_Exercise details_.
Transcribe each entry so that it matches the original exactly.

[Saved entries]

*** Begin section ***

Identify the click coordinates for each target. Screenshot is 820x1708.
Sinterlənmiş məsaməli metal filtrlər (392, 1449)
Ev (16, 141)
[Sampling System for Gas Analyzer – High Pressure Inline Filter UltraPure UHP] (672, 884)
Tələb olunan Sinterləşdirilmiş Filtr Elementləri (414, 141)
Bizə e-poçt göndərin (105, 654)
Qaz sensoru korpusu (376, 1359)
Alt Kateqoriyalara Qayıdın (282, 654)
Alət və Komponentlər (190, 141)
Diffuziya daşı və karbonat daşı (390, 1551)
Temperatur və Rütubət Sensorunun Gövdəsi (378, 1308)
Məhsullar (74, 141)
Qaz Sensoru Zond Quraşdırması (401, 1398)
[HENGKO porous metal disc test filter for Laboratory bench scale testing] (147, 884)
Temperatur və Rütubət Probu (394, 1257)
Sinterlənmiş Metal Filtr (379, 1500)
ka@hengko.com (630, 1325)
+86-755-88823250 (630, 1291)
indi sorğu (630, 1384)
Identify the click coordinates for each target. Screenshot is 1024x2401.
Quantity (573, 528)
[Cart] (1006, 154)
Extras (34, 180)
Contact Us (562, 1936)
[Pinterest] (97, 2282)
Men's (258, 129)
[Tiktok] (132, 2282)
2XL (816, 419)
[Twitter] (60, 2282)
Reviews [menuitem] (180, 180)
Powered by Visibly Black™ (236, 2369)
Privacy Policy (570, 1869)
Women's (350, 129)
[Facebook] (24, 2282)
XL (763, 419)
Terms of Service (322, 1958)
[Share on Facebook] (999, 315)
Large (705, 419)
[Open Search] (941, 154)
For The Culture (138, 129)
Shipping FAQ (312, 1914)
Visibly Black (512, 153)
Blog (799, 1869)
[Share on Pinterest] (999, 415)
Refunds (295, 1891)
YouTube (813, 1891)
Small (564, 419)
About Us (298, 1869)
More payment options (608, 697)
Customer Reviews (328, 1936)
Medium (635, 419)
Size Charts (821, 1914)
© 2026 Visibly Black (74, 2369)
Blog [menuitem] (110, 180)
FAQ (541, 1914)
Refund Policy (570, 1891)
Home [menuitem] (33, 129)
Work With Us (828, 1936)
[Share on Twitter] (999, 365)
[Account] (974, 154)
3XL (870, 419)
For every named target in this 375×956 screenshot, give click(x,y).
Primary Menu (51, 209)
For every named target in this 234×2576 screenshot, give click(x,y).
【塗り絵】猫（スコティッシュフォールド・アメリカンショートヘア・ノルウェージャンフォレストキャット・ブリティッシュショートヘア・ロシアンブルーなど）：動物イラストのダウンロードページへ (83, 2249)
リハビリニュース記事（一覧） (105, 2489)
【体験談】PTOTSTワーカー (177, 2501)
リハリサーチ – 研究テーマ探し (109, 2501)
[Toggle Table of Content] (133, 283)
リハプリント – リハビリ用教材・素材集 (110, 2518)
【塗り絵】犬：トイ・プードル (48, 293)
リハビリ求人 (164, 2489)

*** End section ***

_Answer space_.
Identify the click coordinates for each target. Screenshot is 820x1708.
Sinterlənmiş məsaməli metal filtrlər (392, 1449)
Ev (16, 141)
[Sampling System for Gas Analyzer – High Pressure Inline Filter UltraPure UHP] (672, 884)
Tələb olunan Sinterləşdirilmiş Filtr Elementləri (414, 141)
Bizə e-poçt göndərin (105, 654)
Qaz sensoru korpusu (376, 1359)
Alt Kateqoriyalara Qayıdın (282, 654)
Alət və Komponentlər (190, 141)
Diffuziya daşı və karbonat daşı (390, 1551)
Temperatur və Rütubət Sensorunun Gövdəsi (378, 1308)
Məhsullar (74, 141)
Qaz Sensoru Zond Quraşdırması (401, 1398)
[HENGKO porous metal disc test filter for Laboratory bench scale testing] (147, 884)
Temperatur və Rütubət Probu (394, 1257)
Sinterlənmiş Metal Filtr (379, 1500)
ka@hengko.com (630, 1325)
+86-755-88823250 (630, 1291)
indi sorğu (630, 1384)
Identify the click coordinates for each target. Screenshot is 1024x2401.
Quantity (573, 528)
[Cart] (1006, 154)
Extras (34, 180)
Contact Us (562, 1936)
[Pinterest] (97, 2282)
Men's (258, 129)
[Tiktok] (132, 2282)
2XL (816, 419)
[Twitter] (60, 2282)
Reviews [menuitem] (180, 180)
Powered by Visibly Black™ (236, 2369)
Privacy Policy (570, 1869)
Women's (350, 129)
[Facebook] (24, 2282)
XL (763, 419)
Terms of Service (322, 1958)
[Share on Facebook] (999, 315)
Large (705, 419)
[Open Search] (941, 154)
For The Culture (138, 129)
Shipping FAQ (312, 1914)
Visibly Black (512, 153)
Blog (799, 1869)
[Share on Pinterest] (999, 415)
Refunds (295, 1891)
YouTube (813, 1891)
Small (564, 419)
About Us (298, 1869)
More payment options (608, 697)
Customer Reviews (328, 1936)
Medium (635, 419)
Size Charts (821, 1914)
© 2026 Visibly Black (74, 2369)
Blog [menuitem] (110, 180)
FAQ (541, 1914)
Refund Policy (570, 1891)
Home [menuitem] (33, 129)
Work With Us (828, 1936)
[Share on Twitter] (999, 365)
[Account] (974, 154)
3XL (870, 419)
For every named target in this 375×956 screenshot, give click(x,y).
Primary Menu (51, 209)
For every named target in this 234×2576 screenshot, give click(x,y).
【塗り絵】猫（スコティッシュフォールド・アメリカンショートヘア・ノルウェージャンフォレストキャット・ブリティッシュショートヘア・ロシアンブルーなど）：動物イラストのダウンロードページへ (83, 2249)
リハビリニュース記事（一覧） (105, 2489)
【体験談】PTOTSTワーカー (177, 2501)
リハリサーチ – 研究テーマ探し (109, 2501)
[Toggle Table of Content] (133, 283)
リハプリント – リハビリ用教材・素材集 (110, 2518)
【塗り絵】犬：トイ・プードル (48, 293)
リハビリ求人 (164, 2489)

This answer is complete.